Figure 2SND-ddPCR assay development and optimization. (a) Schematic representing primer/probe annealing and optimization strategy for the SND-ddPCR assay. Left: F and R indicate shared forward and reverse primers, respectively. Probes 1 and 2 are hydrolysis probes with FAM (blue) or HEX (green) fluorophores on the 5′ (left) end, and a quencher on the 3′ (right) end. Middle: Sequence of probes used to detect albino or WT allele. Internal ZEN quencher (Z) was used to reduce background. A bold letter indicates single-base difference between probes. Right: Theoretical melt curve for hydrolysis probes. The solid line represents probe annealing when all bases are matched to the target; the dashed line represents annealing with a single base mismatch. The ideal temperature range for SND assays is highlighted in yellow, which results in maximum separation between matched and mismatched annealing. (b–d) 2D display of SND-ddPCR results. Clusters composed of positive or negative microreactions are shown as a heat map in each quadrant. CD1 (1362 copies/µl), BL6 (1353 copies/µl) and CD1 + BL6 mixture (combined 2719 copies/µl) are shown in (b), (c), and (d), respectively. (e) 2D display showing centroid of the TyrAlb, TyrWT, and the double-positive cluster when analyzed at various annealing temperatures. The highest temperature is shown at the bottom left, and the lower temperatures move along the respective line upward and/or rightward. (f) Frequency of TyrAlb and TyrWT allele detected in various mouse strains. CD1xDBA2J is an F1 hybrid.

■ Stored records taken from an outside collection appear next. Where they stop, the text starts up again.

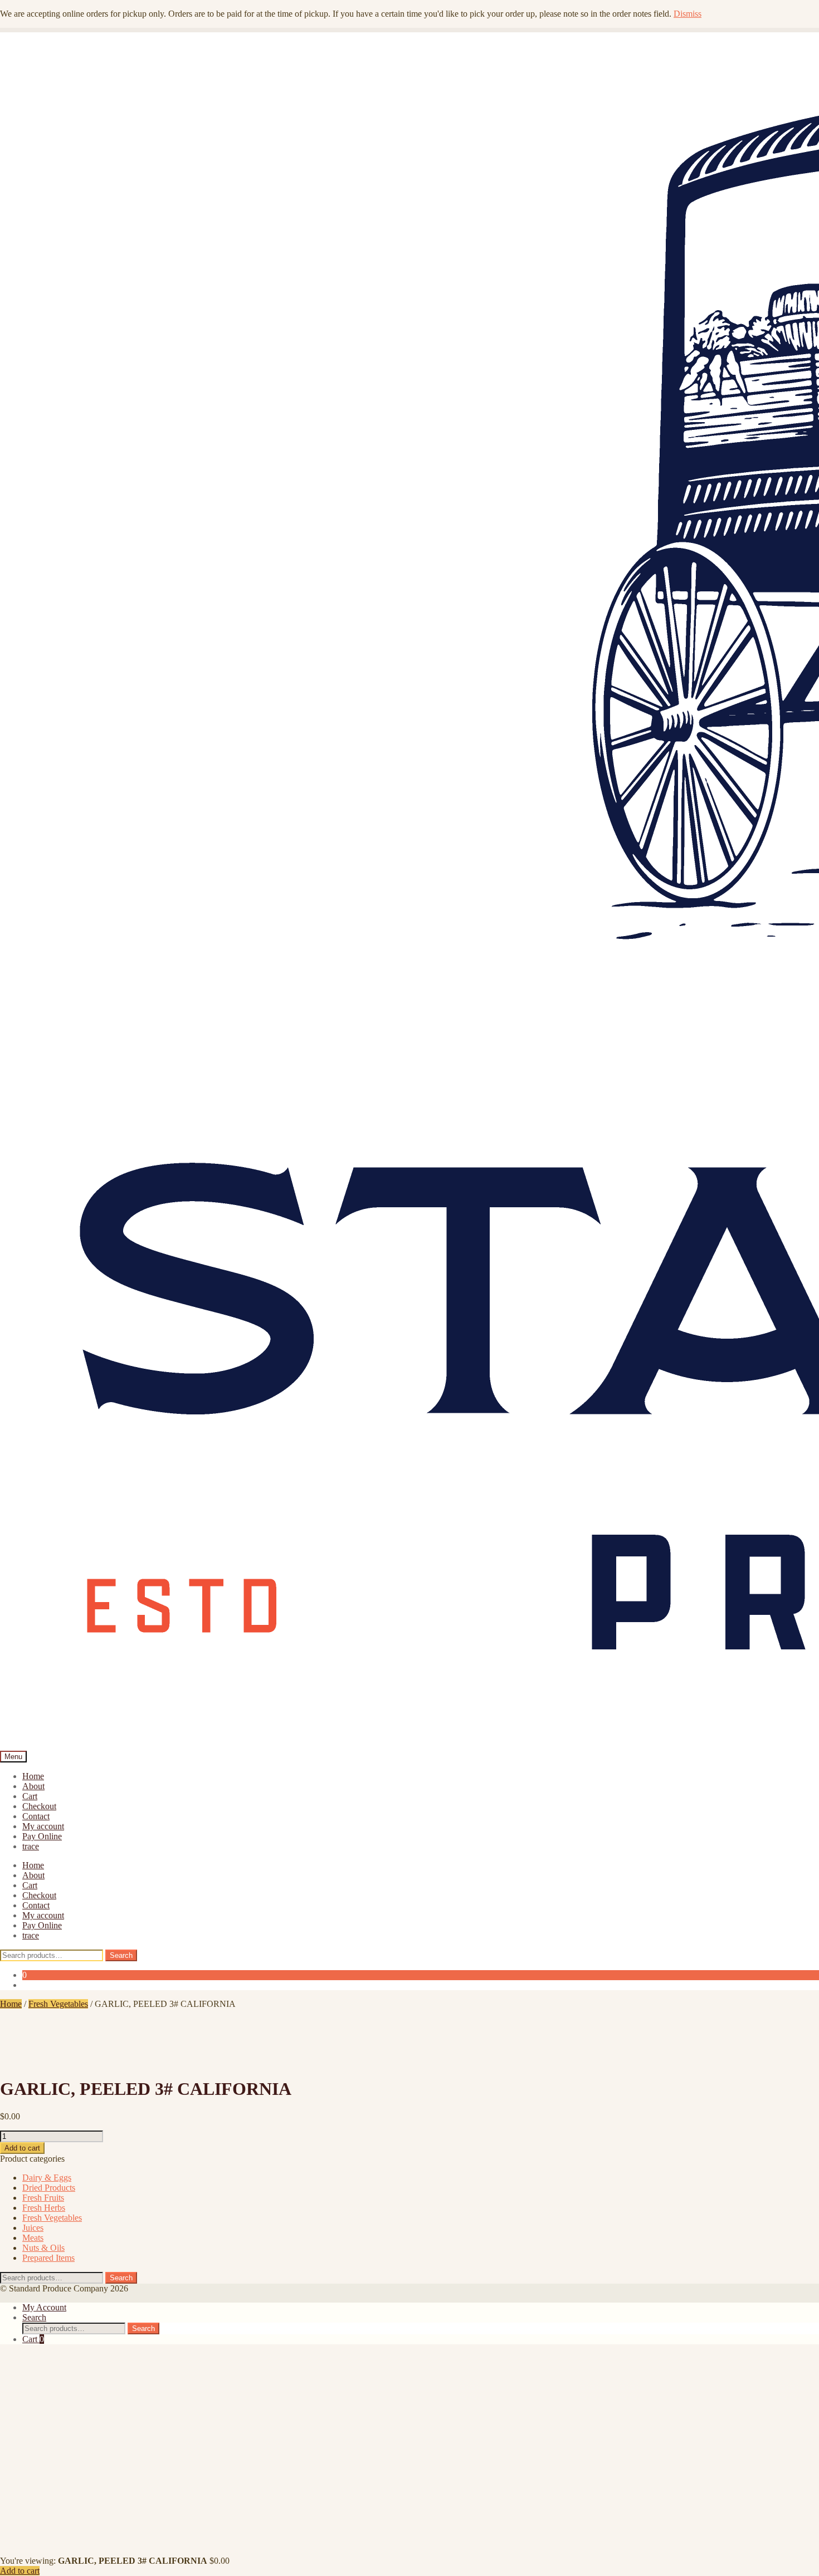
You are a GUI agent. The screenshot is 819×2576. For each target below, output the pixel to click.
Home (33, 1776)
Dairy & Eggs (46, 2177)
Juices (32, 2227)
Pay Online (42, 1836)
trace (30, 1846)
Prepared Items (48, 2257)
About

Figure 3Trueness and precision at various dilutions. (a) Dilution table of CD1 and BL6 genomic DNA mixtures. Total DNA concentration was the same for each group. Dark gray boxes labeled NA were not analyzed because the concentration of low-abundance DNA was less than 0.5 molecules per reaction. (b) Combined Groups 1–5 concentration measurements compared to expected concentration; axes are log-scaled. 5% random error added to each point to aid in distinguishing overlapped datapoints. The red dashed line indicates the concentration at which there is only a single positive droplet per reaction (single molecule detection limit). (c) Coeffecient of variation (CoV, standard deviation divided by mean) calculated for the low-abundance allele in Groups 1–5 (n = 4 for each point: combined low-abundance CD1 and BL6 measurements, and two replicates of each). Gray dashed bar approximates theoretical CoV from subsampling error. (d) The number of false positive droplets in negative controls (n = 116). (e) Theoretical Poisson distribution of measured concentration when a sample is prepared at the LoD (6 molecules per reaction). The red dashed line and the blue dashed line indicate LoB and LoD, respectively. Black x-axis shows concentration as positive drops/reaction; brown x-axis shows concentration as copies/µl (assume 17,000 total drops/reaction). Area to the left of the LoB is β error (1.7%).
Figure 4Validation in various organs and tissues. (a) Flow cytometry plot of a CD1 and BL6 mouse peripheral blood mixture stained with CD45.1-PE-Cy7 (y-axis, CD1 strain) and CD45.2-BV421 (x-axis, BL6 strain) antibodies. (b) Bottom: CD1 and BL6 blood mixed at different volumetric ratios. Top: Measured chimerism of CD1 and BL6 blood mixtures. Measured by FCM using CD45.1/CD45.2 antibodies (dashed lines) or SND-ddPCR assay (solid lines). (c) Chimerism was measured with crude lysates of various organs from 5 chimeric mice (CD1:BL6 chimeras). CD1, BL6 and CD1xDBA2J F1 hybrid are non-chimeric controls. (d) Number of BL6 and CD1 cells in blastocysts (1 lysed blastocyst per reaction). 4 CD1, 4 BL6 and 4 chimeric blastocysts (CD1 injected with BL6 embryonic stem cells) were analyzed.